*EXCERPTED TEXT*.
╔══
Why was there such a long gap in Belle Tisdale's correspondence? Were some of her papers lost" Or did life (and death) get in the way?
There were a lot of deaths in the Tisdale and Booksh families between 1875 and 1890.
1876 June 16 - Belle's father B. F. Tisdale (covered in a previous post)
1877 August 14 - Grandma Bernice Pratt's brother Arthur G. Connelley
1878 May 1 - William Tisdale Pierce, Belle's sister Mary's son
1878 March 31 - Sam's sister Mary Eliza "Lizzie" Booksh
1880 November 27 - Belle's grandfather William Henry Pratt
1883 November 17 - Edwin Clyde Pierce, Belle's sister Mary's son
1886 January 07 - Sam's father Charles Booksh
1886 April 06 - Belle's sister, Mary Bernice Tisdale Pierce
1887 September 27 - Belle's cousin, Francis Tisdale Forbes
1890 June 23 - Belle's Grandma Bernice Connelly Pratt
Many of the obituaries, death notices and funeral cards for these people were found tucked in between the pages of the family bible.
╚══
*DATA EXTRACT*.
╔══
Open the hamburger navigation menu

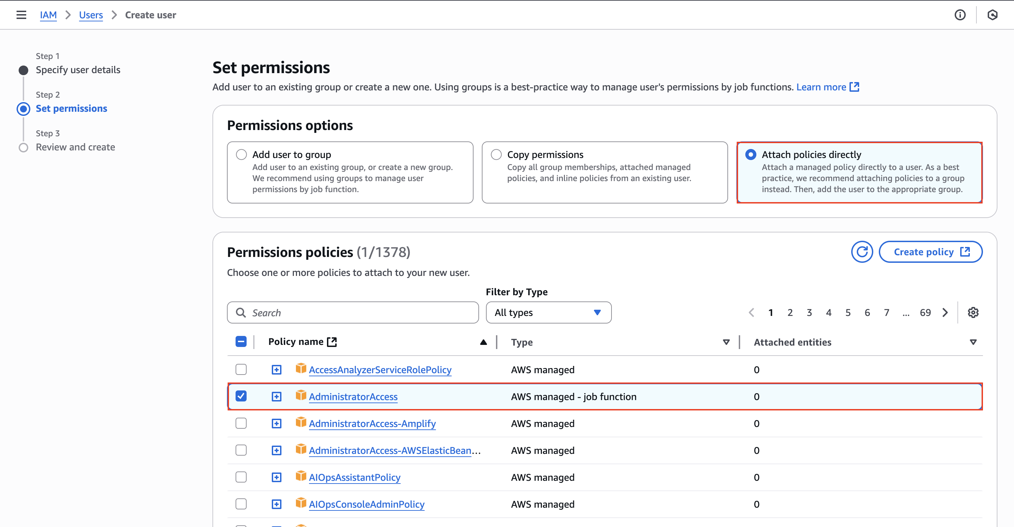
╚══
*STATED EXERCISE*. Translate this sentence from the text above about deaths in the Tisdale and Booksh families into Spanish: "Many of the obituaries, death notices and funeral cards for these people were found tucked in between the pages of the family bible."

*WORKED SOLUTION*. Muchas de las necrológicas, esquelas y tarjetas fúnebres de estas personas se encontraron guardadas entre las páginas de la Biblia familiar.